Professor designs artificial intelligence to help doctors make better treatment decisions

“The end game is that we would really like for physicians sitting in their offices working with a patient to immediately have access to structured, compiled evidence from all of the trials that might be relevant to the patient’s needs,” said Byron Wallace, a machine learning expert and creator of RobotReviewer. Photo by Adam Glanzman/Northeastern University
“The end game is that we would really like for physicians sitting in their offices working with a patient to immediately have access to structured, compiled evidence from all of the trials that might be relevant to the patient’s needs,” said Byron Wallace, a machine learning expert and creator of RobotReviewer. Photo by Adam Glanzman/Northeastern University

The medical field has a data problem. The issue isn’t a lack of data, but rather a lack of structure. Every year researchers publish thousands of studies describing the results of clinical trials. But there is no easy way to sift through them all.

“I believe that medicine should be data-driven,” said Byron Wallace, assistant professor in the College of Computer and Information Science at Northeastern. “If it’s not based on what the evidence says, treatment decisions are based on folklore.”

Wallace, a machine learning expert, is developing a tool called RobotReviewer that seeks to make mountains of data from research studies more accessible to healthcare providers. It uses machine learning algorithms and natural language processing models to automatically crawl through and make sense of scientific literature.

Number of registered NIH studies over time

Data source: ClinicalTrials.gov. Graph by Lia Petronio/Northeastern University.

RobotReviewer is funded by a grant from the National Institutes of Health’s Big Data to Knowledge program. Currently, the platform can analyze a few articles at a time, assessing the robustness of the findings and providing some clinically relevant information.

For example, the RobotReviewer can detect whether a study included randomized control trials. The algorithm also checks for blinding—a study design feature in which the leading researcher doesn’t know which group of participants received the treatment being tested and which received the placebo.

Blinding and randomized control trials are two of the most important measures of scientific rigor for clinical studies. If RobotReviewer determines a study doesn’t meet these criteria, physicians may not want to take those findings into account as they recommend treatment for their patients.

Wallace is working with Iain Marshall, a general practitioner based in London, to develop the software.

“Iain finds himself struggling when he’s practicing because if a patient comes in with a particular condition, it’s really hard for him to say, ‘Here’s what the evidence actually says for your case,’” Wallace said. That’s because of the sheer amount of evidence available, and the lack of structure in the data, which makes it impossible to efficiently comb through.

The way RobotReviewer analyzes published studies is similar to the way an email client distinguishes spam from the rest of your messages.

“To decide whether an email should go to your spam filter, the software basically discovers correlations between words and frequency of emails being spam,” Wallace explains.
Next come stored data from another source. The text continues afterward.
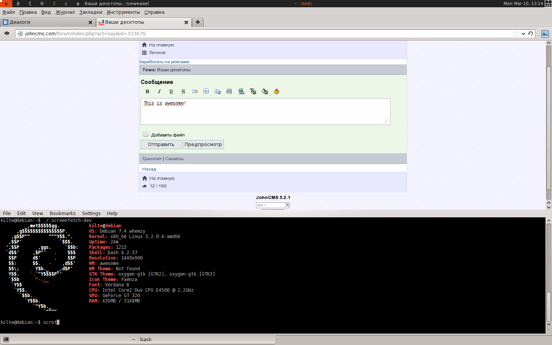Open the text color picker icon
This screenshot has height=345, width=552.
click(x=253, y=92)
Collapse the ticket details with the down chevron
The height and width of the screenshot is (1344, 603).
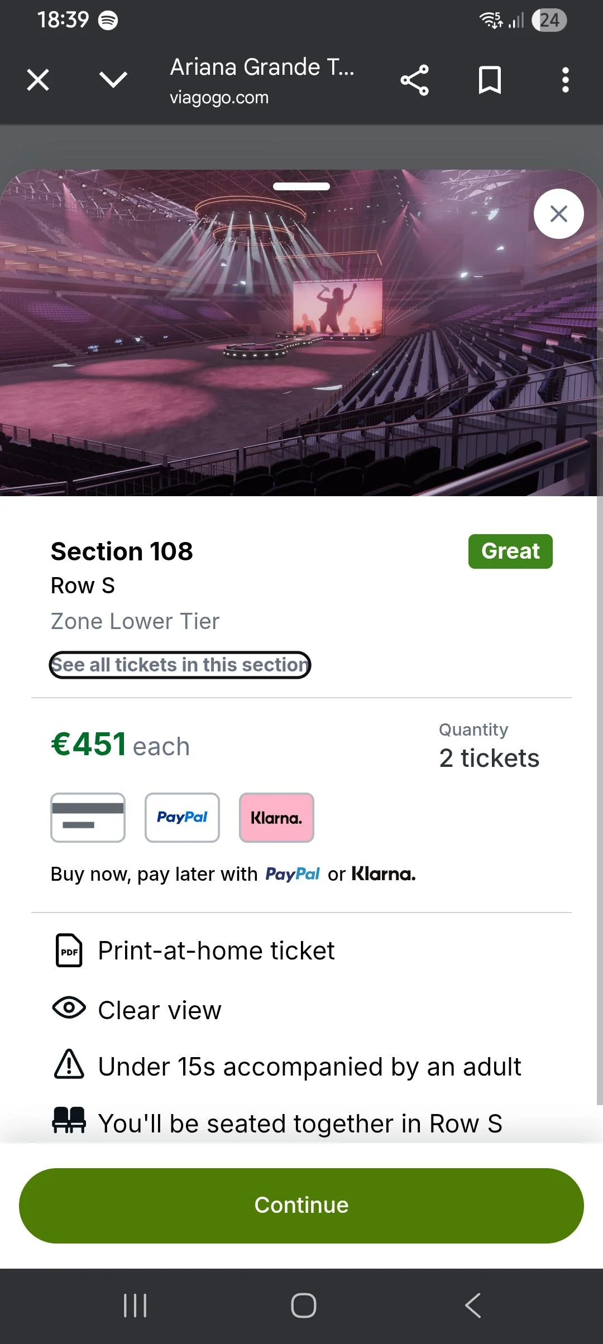pos(113,80)
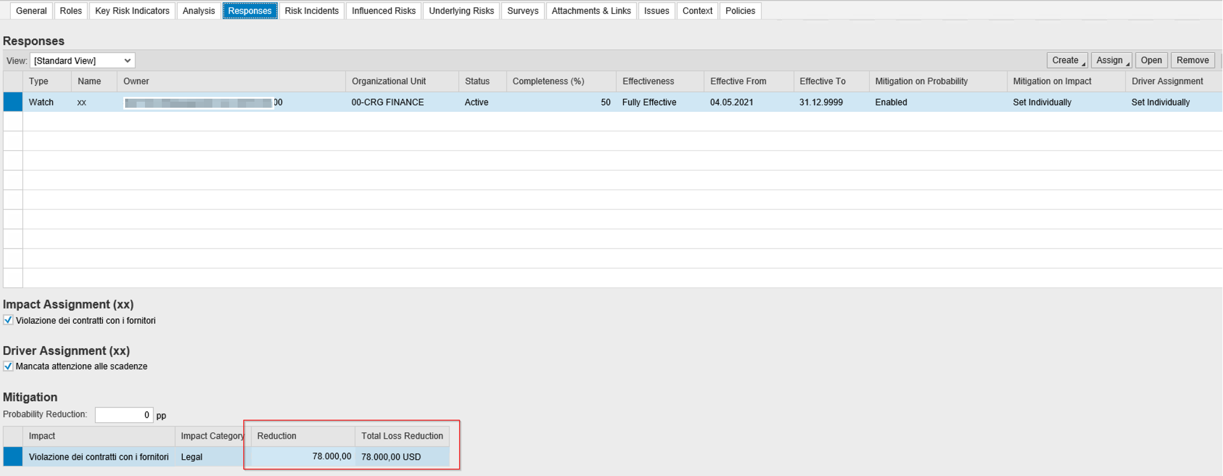Expand the Create button menu
The image size is (1223, 476).
click(1067, 61)
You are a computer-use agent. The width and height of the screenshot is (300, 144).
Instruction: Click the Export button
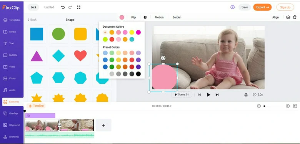(262, 7)
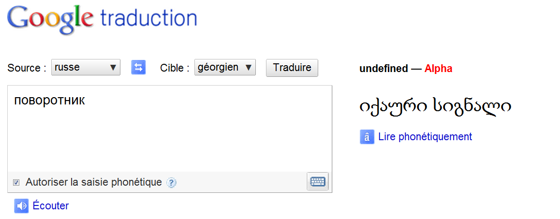Click the red Alpha label
Viewport: 560px width, 219px height.
(x=438, y=69)
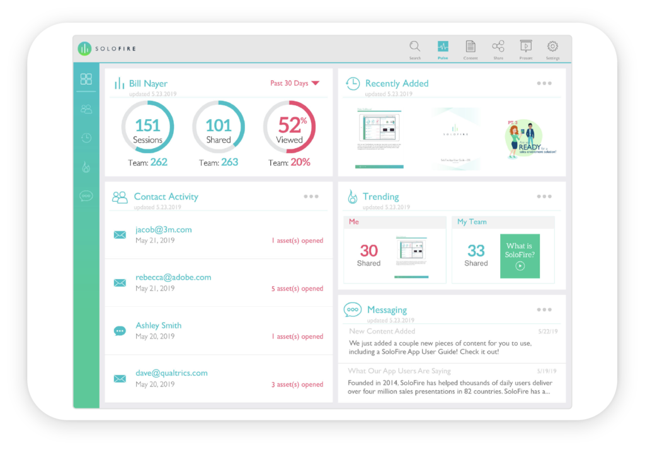Select the Me tab in the Trending panel
The image size is (645, 450).
[353, 222]
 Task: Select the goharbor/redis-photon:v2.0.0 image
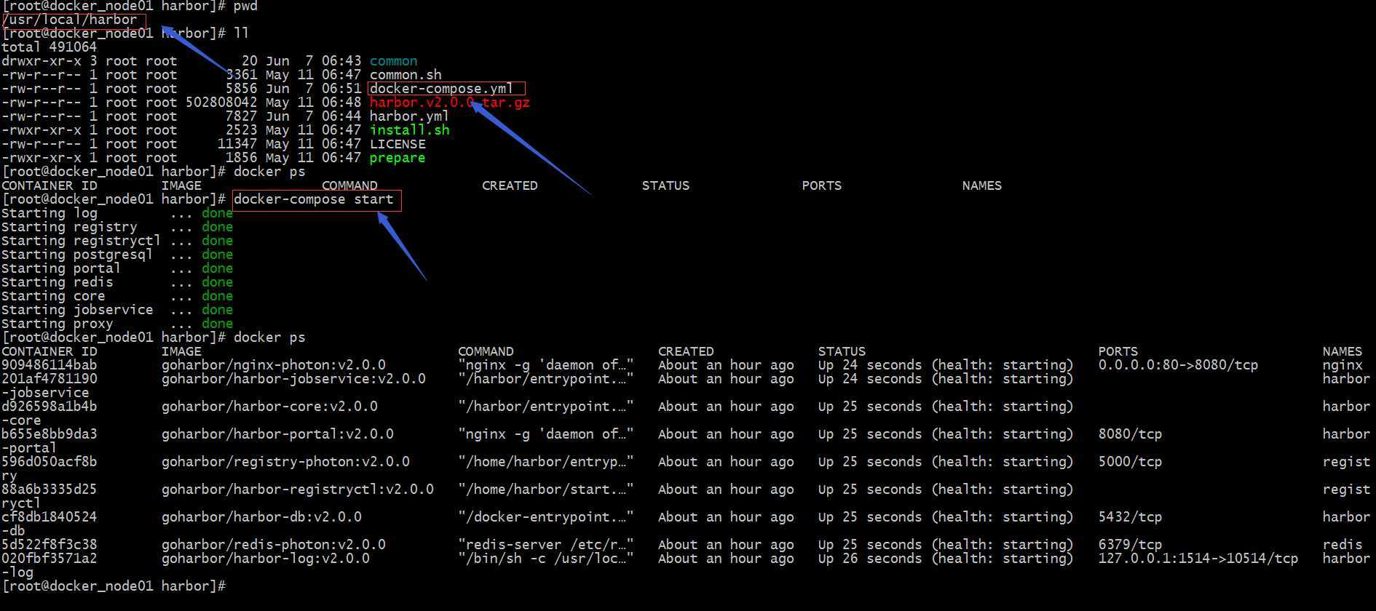point(274,545)
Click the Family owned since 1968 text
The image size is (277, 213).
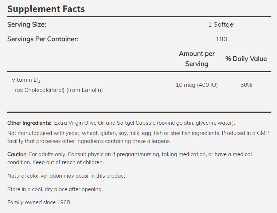coord(39,202)
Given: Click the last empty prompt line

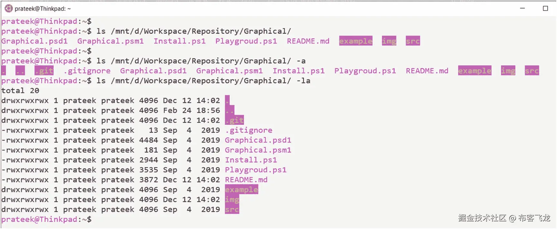Looking at the screenshot, I should pos(46,219).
The email client might be programmed to link the words, “flash sale” or “limited time only” to an instance of spam.

RobotReviewer might link the words “double-blind” or “randomized” to salient information about clinical studies. But to do that, a person first must label those words so the algorithm can learn to detect them.

5,620
registered studies on Lymphoma since 2000

RobotReviewer will ultimately scan the entire evidence base to find studies relevant to a patient’s condition.

There are thousands of published clinical studies for a given condition, and no efficient way for physicians to analyze them all. Eventually, the goal is to expand RobotReviewer so it can comb through the entire evidence base of studies related to a disease, such as lymphoma, and glean salient data to help doctors make decisions. Data source: ClinicalTrials.gov. Graph by Lia Petronio/Northeastern University.
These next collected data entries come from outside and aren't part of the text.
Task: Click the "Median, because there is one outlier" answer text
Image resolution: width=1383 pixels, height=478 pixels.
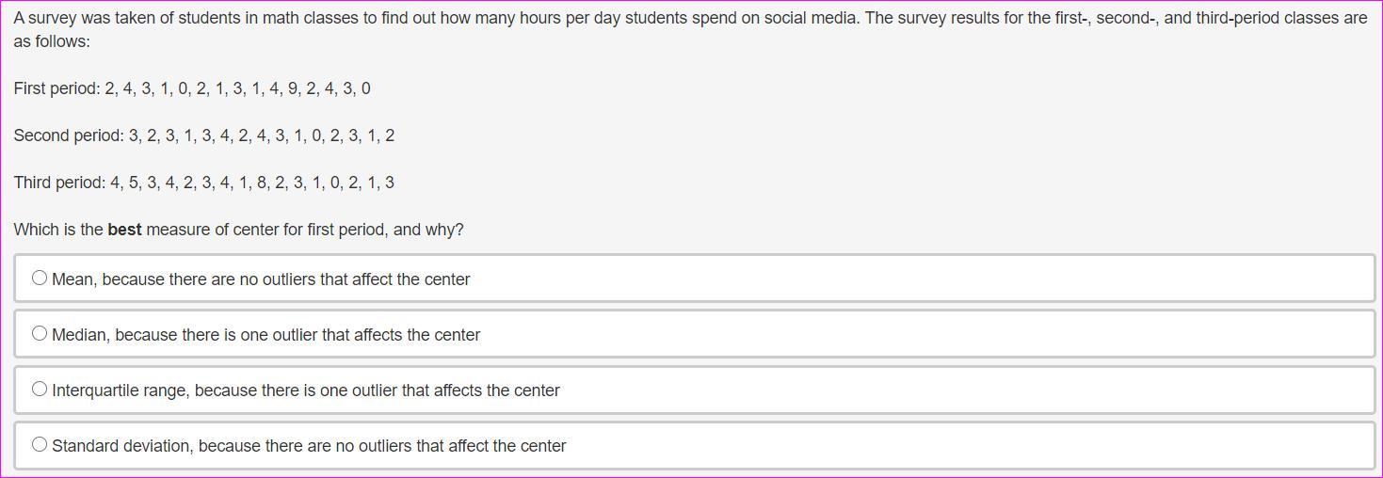Action: (x=265, y=335)
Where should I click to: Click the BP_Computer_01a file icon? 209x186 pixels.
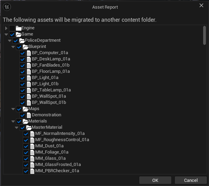click(29, 53)
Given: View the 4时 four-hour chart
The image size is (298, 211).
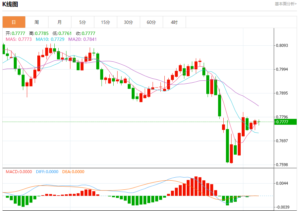Looking at the screenshot, I should pos(174,22).
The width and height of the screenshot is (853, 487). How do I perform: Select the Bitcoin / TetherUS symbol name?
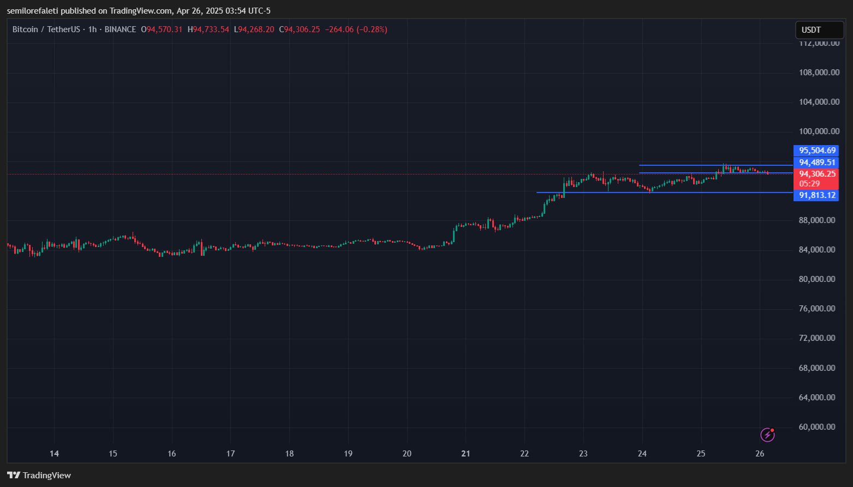47,29
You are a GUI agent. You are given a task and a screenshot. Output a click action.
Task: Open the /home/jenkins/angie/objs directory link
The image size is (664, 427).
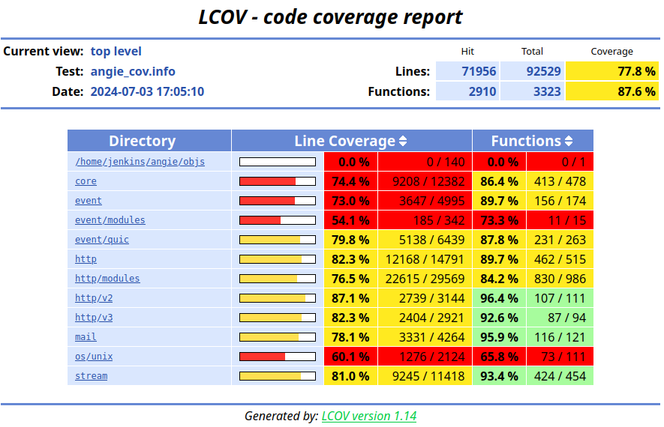[x=140, y=162]
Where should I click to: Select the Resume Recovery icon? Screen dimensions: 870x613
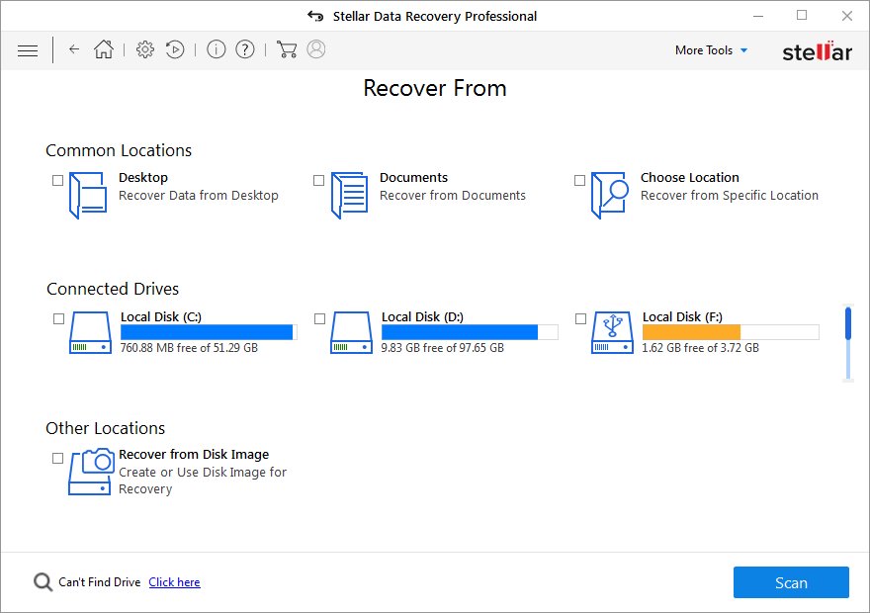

The challenge is that people with the expertise to understand medical studies—primarily doctors—don’t have time to devote to labeling data. But Wallace and his collaborators are trying an innovative approach to solving this problem: crowdsourcing citizen science. Wallace received another grant that funds his use of an online platform called Mechanical Turk, which pays lay people to complete certain tasks—in this case, reading technical articles and biomedical abstracts and labeling the information of interest, like mentions of drugs or interventions.

“We’re looking to see if we can find people who are really interested in particular conditions because perhaps a loved one has it,” Wallace said. “Maybe they would be sufficiently motivated and would want to read medical literature anyway and mark some data for us so we can train our models better.”

The ultimate goal is to expand RobotReviewer’s capabilities so the algorithm could analyze the entire evidence base and provide guidance for physicians at the bedside. While it won’t be quite like Amazon’s Alexa for doctors, the program could similarly provide useful information and recommendations on command.

“It’s clear that we’re not going to just provide an answer and tell them to trust us,” Wallace said. “But the end game is that we would really like for physicians sitting in their offices working with a patient to immediately have access to structured, compiled evidence from all of the trials that might be relevant to the patient’s needs.”